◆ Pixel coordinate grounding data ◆
——————

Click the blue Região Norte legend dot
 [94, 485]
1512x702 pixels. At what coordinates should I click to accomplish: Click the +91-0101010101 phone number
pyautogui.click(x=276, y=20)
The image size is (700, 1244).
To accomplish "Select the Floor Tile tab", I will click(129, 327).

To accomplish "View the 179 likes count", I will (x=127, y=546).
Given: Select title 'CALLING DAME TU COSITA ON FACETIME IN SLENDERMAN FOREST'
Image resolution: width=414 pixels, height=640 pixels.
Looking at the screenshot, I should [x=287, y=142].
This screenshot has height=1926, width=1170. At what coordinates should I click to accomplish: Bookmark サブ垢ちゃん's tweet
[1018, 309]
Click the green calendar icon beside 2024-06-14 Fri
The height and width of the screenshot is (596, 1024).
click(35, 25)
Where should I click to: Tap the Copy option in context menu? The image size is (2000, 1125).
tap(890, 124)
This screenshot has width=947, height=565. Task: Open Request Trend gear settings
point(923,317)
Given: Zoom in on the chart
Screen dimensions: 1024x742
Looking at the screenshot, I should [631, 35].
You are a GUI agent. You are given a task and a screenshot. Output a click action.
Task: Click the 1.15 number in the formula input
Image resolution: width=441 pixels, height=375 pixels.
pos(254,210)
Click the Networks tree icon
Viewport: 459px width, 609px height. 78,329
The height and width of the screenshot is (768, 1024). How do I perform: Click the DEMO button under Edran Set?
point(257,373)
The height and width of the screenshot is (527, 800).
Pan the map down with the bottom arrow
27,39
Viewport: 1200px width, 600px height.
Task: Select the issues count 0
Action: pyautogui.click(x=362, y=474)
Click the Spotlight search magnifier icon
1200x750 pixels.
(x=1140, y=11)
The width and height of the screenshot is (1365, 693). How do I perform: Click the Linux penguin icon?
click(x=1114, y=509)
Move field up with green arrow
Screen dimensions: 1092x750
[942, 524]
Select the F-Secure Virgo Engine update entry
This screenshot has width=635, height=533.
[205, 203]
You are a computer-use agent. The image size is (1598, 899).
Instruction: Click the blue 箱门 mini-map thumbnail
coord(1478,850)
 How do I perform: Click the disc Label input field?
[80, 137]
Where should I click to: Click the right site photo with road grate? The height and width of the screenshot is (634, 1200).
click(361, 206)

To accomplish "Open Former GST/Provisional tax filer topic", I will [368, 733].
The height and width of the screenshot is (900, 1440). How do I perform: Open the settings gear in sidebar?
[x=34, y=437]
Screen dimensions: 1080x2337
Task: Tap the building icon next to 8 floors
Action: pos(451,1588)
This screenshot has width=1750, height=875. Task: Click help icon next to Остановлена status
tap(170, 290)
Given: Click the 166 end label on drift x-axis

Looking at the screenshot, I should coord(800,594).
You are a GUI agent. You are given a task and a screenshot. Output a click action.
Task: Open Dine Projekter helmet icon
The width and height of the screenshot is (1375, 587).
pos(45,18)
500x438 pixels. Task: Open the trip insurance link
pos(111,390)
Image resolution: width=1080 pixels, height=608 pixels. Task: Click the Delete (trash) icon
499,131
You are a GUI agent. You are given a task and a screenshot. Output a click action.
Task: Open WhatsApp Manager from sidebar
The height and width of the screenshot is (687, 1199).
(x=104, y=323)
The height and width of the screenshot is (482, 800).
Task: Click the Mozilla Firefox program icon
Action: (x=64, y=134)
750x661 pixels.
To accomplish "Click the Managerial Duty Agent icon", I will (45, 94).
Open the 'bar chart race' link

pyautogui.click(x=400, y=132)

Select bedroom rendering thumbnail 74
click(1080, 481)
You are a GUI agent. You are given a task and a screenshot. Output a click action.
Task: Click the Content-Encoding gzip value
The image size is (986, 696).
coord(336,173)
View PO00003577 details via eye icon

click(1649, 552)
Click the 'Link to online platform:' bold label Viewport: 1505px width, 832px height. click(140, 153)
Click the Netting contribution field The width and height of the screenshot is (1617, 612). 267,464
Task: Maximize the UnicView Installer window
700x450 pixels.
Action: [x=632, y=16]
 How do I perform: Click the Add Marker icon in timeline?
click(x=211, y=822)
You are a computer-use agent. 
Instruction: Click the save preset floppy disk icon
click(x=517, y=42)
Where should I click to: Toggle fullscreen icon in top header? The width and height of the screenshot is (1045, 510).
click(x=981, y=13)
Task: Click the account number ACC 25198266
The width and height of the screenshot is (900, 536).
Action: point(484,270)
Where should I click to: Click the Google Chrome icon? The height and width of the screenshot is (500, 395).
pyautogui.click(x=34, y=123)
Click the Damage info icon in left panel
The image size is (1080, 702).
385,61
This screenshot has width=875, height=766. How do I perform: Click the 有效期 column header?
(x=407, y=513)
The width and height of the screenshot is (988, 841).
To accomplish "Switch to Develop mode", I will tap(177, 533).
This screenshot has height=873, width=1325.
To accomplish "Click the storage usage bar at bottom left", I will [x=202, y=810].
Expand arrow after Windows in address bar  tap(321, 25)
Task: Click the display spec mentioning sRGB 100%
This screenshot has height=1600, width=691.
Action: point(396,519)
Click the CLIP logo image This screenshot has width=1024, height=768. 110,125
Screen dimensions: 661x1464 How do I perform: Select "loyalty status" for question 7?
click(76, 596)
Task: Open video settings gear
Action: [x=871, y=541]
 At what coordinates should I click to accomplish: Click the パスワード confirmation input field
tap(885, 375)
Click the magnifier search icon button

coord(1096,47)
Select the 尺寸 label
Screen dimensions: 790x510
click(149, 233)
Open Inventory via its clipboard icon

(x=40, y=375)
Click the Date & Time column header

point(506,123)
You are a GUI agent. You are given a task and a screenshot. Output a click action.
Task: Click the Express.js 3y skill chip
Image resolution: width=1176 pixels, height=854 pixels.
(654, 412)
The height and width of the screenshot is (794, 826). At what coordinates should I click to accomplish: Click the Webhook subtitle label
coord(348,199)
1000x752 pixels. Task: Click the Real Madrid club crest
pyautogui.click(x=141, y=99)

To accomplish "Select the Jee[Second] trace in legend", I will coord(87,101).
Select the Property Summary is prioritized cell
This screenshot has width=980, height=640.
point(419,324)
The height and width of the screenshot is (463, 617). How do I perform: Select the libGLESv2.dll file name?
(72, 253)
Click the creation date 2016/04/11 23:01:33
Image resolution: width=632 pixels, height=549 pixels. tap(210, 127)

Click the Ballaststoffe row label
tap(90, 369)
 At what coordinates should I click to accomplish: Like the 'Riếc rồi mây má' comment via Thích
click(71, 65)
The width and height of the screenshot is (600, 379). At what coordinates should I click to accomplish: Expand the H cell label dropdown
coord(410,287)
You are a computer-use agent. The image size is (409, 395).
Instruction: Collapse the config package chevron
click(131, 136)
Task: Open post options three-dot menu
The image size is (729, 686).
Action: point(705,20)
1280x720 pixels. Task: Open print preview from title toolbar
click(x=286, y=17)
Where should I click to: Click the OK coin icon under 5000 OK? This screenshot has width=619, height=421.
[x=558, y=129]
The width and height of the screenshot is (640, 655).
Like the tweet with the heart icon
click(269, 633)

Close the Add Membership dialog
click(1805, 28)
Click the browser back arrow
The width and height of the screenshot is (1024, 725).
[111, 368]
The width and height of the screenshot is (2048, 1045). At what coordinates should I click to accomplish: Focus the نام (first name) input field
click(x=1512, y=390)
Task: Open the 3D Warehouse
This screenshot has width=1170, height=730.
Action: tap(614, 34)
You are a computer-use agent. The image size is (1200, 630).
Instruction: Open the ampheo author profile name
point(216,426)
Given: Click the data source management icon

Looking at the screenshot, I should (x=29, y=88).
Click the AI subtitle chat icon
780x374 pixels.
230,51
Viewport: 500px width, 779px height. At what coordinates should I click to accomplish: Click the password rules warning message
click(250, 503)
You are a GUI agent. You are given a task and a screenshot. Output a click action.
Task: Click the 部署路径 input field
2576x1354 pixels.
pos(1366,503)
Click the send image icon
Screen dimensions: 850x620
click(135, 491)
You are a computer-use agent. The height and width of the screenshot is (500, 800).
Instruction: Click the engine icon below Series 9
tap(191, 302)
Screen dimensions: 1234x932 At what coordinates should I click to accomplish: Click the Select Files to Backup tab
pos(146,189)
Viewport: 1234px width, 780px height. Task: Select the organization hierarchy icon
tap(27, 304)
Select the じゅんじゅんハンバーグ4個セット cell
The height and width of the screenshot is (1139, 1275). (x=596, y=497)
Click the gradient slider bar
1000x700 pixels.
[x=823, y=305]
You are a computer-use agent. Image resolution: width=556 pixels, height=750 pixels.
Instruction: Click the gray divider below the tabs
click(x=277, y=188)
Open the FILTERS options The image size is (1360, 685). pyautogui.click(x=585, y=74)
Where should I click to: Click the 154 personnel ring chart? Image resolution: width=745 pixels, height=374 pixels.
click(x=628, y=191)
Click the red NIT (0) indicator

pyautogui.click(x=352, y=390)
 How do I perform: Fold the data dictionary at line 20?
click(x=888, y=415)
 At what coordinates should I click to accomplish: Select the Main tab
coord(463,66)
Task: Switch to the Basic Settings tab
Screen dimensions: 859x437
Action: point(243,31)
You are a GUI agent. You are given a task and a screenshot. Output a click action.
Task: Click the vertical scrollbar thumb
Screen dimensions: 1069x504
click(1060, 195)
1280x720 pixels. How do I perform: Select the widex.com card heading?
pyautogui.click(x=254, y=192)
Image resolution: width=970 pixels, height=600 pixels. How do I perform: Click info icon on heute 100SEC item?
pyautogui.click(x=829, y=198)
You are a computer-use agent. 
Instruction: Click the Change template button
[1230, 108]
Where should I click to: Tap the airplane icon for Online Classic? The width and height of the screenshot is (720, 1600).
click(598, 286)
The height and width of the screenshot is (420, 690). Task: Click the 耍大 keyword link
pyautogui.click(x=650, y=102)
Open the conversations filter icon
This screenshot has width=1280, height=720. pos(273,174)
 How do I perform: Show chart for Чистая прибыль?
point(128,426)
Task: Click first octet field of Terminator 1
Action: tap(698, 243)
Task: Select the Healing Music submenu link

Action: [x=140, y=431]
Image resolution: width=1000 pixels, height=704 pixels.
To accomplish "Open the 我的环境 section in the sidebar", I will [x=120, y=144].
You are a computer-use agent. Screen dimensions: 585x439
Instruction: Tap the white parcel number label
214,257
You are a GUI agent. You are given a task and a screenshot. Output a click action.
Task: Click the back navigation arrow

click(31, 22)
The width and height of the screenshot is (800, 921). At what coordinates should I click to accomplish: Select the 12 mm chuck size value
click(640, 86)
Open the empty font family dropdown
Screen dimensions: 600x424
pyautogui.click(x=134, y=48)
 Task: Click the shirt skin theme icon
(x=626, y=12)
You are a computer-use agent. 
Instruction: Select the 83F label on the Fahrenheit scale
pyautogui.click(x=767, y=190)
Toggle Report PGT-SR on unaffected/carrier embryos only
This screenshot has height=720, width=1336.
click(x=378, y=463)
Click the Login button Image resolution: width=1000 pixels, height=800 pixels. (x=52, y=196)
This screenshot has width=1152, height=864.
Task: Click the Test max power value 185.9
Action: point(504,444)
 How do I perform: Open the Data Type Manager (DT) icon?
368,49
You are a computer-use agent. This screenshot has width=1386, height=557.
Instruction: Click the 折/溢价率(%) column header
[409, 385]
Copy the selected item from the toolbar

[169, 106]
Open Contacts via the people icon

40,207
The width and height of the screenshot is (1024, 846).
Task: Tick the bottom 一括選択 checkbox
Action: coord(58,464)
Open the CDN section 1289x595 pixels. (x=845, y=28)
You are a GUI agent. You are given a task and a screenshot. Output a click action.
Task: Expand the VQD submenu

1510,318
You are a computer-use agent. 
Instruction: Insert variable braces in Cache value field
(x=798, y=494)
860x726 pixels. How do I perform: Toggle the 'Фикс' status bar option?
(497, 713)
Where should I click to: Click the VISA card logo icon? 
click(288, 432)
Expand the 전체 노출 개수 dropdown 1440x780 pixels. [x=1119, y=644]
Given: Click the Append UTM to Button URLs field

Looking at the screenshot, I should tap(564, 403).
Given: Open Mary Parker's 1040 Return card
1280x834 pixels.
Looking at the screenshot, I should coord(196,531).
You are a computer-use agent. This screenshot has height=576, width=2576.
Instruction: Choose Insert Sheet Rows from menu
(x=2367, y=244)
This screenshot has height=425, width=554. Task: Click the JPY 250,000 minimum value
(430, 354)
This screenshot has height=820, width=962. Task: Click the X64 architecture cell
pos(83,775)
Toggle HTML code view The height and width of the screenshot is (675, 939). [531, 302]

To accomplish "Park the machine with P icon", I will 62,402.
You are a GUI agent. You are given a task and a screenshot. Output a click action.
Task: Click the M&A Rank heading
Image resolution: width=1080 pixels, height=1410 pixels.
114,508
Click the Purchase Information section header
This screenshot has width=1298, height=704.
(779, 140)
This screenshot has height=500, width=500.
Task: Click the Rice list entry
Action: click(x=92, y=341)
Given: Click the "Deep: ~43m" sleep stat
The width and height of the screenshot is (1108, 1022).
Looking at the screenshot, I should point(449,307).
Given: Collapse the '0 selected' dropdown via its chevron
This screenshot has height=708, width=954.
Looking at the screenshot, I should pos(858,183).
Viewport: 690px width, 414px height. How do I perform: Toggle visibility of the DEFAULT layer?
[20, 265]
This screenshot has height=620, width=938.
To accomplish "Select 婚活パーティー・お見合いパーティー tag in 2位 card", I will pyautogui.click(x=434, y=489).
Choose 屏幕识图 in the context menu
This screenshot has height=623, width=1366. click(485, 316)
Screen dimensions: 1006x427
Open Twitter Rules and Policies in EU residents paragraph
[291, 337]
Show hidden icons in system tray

——————

◆ Brief ◆
With the line containing "Given: Select title" as the last one, please set down exactly the lines of the records above from their very first line, and nothing more.

◆ Solution to the problem ◆
Click the blue Região Norte legend dot
 [94, 485]
1512x702 pixels. At what coordinates should I click to accomplish: Click the +91-0101010101 phone number
pyautogui.click(x=276, y=20)
The image size is (700, 1244).
To accomplish "Select the Floor Tile tab", I will click(129, 327).

To accomplish "View the 179 likes count", I will (x=127, y=546).
Given: Select title 'CALLING DAME TU COSITA ON FACETIME IN SLENDERMAN FOREST'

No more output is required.